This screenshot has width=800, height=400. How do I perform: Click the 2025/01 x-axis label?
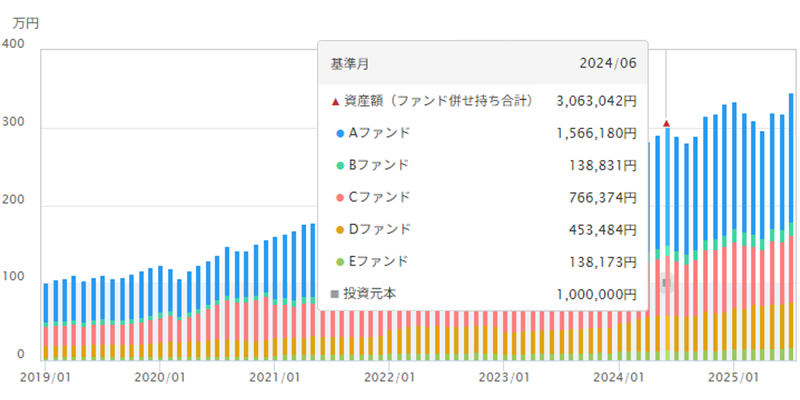(733, 377)
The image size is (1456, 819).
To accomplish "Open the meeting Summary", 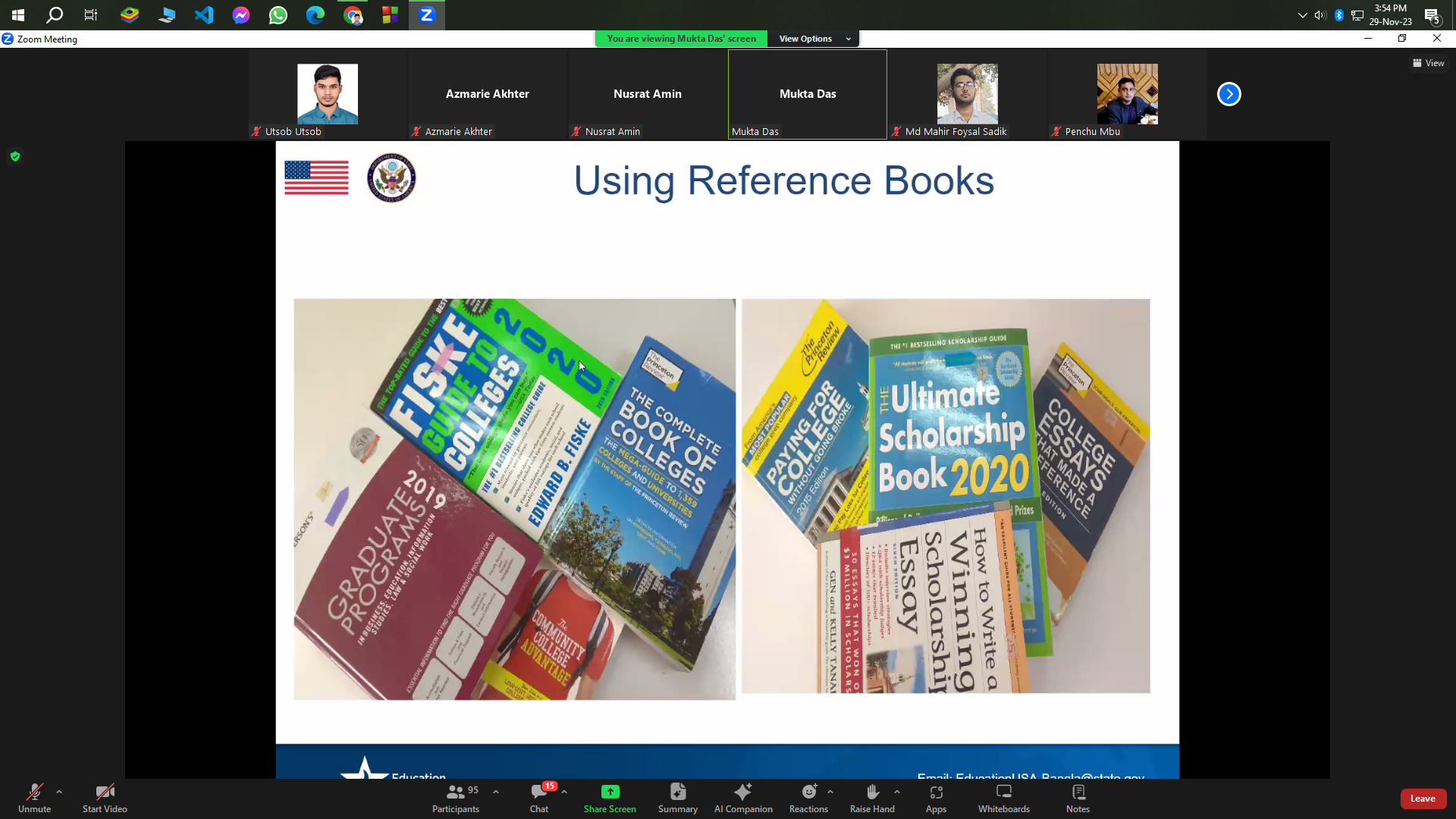I will tap(677, 798).
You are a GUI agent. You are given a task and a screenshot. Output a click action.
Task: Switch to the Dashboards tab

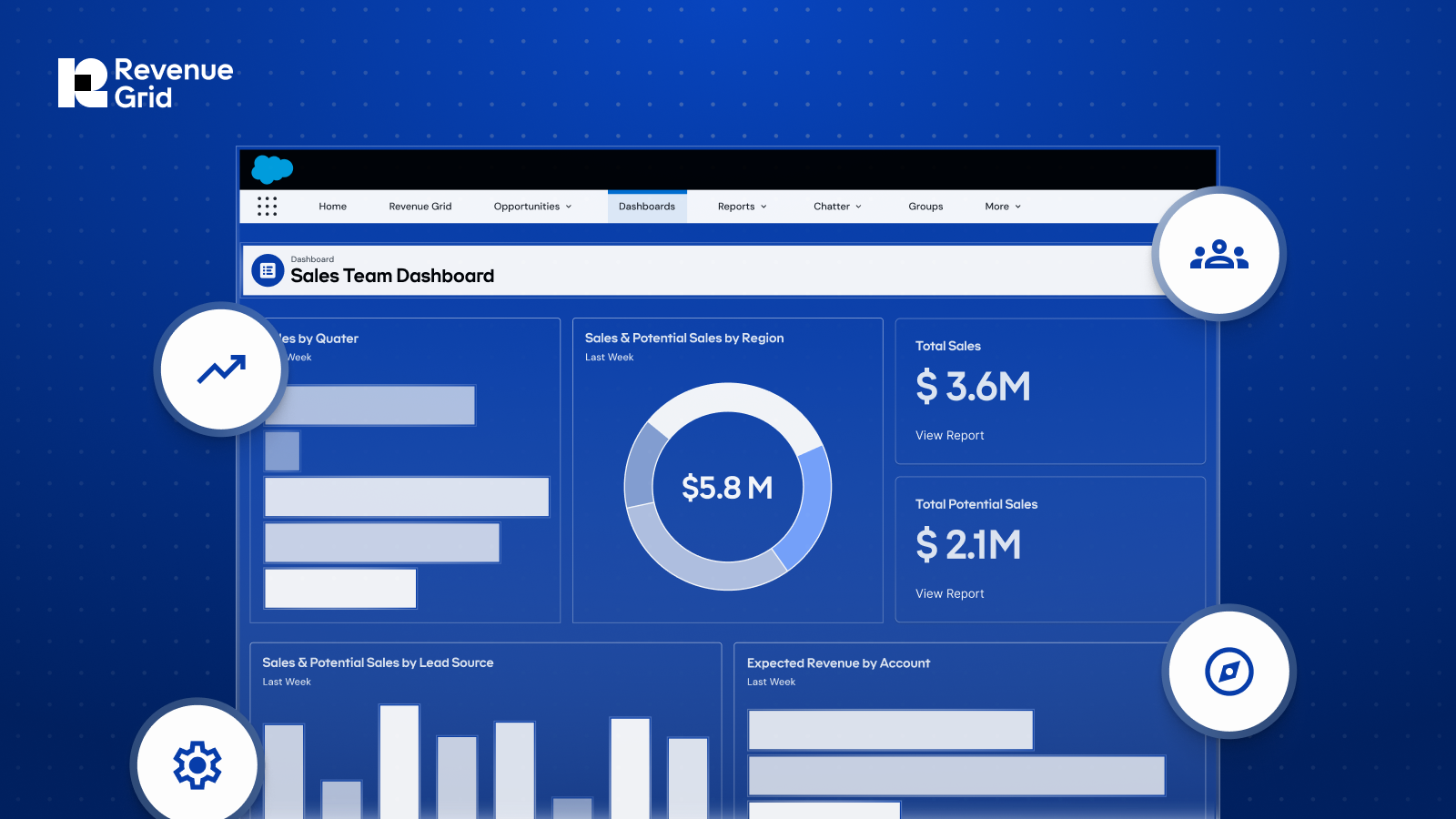tap(647, 207)
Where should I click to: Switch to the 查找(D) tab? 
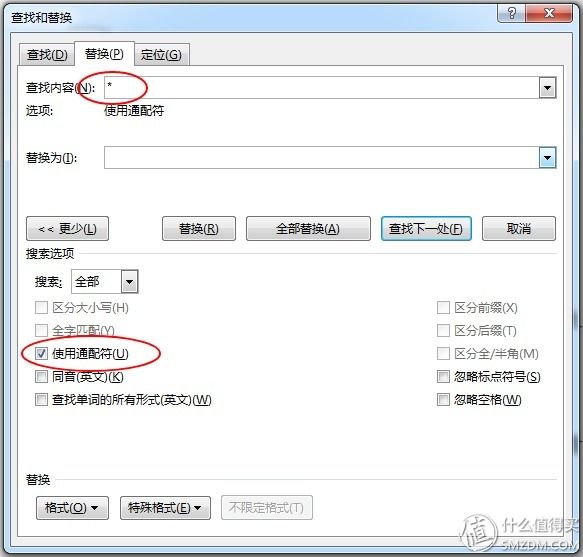tap(47, 55)
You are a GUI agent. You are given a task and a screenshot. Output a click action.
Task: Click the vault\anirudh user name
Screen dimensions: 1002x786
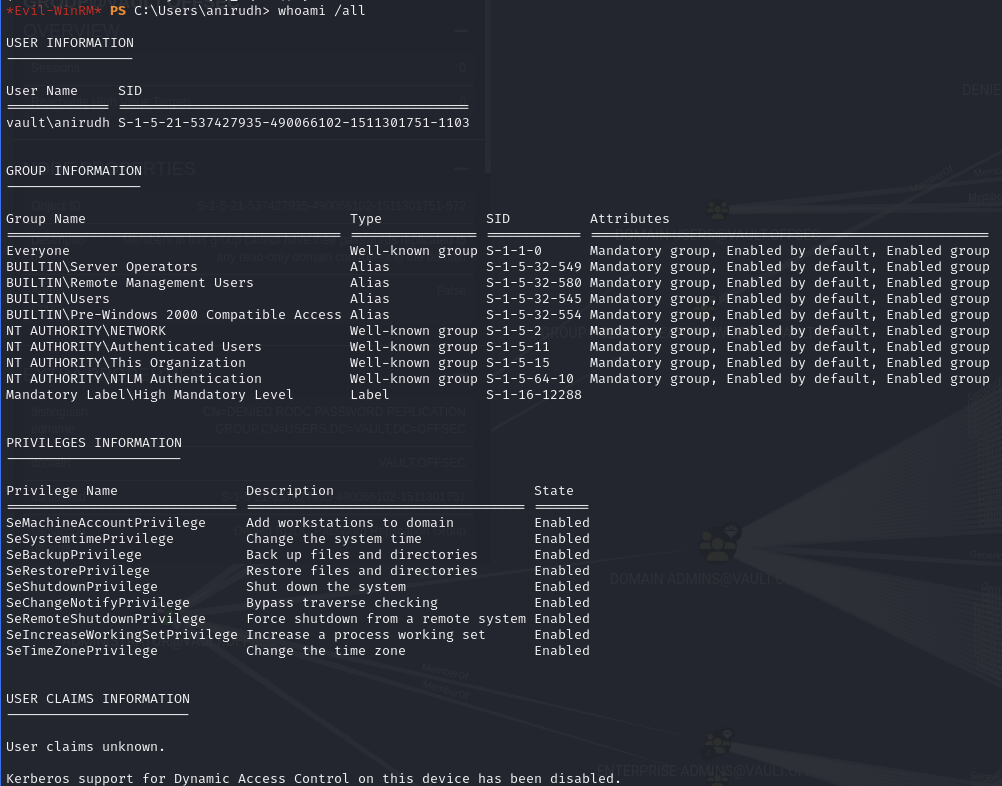coord(58,123)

* * * * * * *

Rewrite the lines from the one containing "Where should I" through the last line above as a JSON list of strings, one string per line, with blank lines and pictures left out.

— Task result —
[
  "Where should I click to: Switch to the 查找(D) tab? ",
  "tap(47, 55)",
  "You are a GUI agent. You are given a task and a screenshot. Output a click action.",
  "Task: Click the vault\\anirudh user name",
  "Screen dimensions: 1002x786",
  "coord(58,123)"
]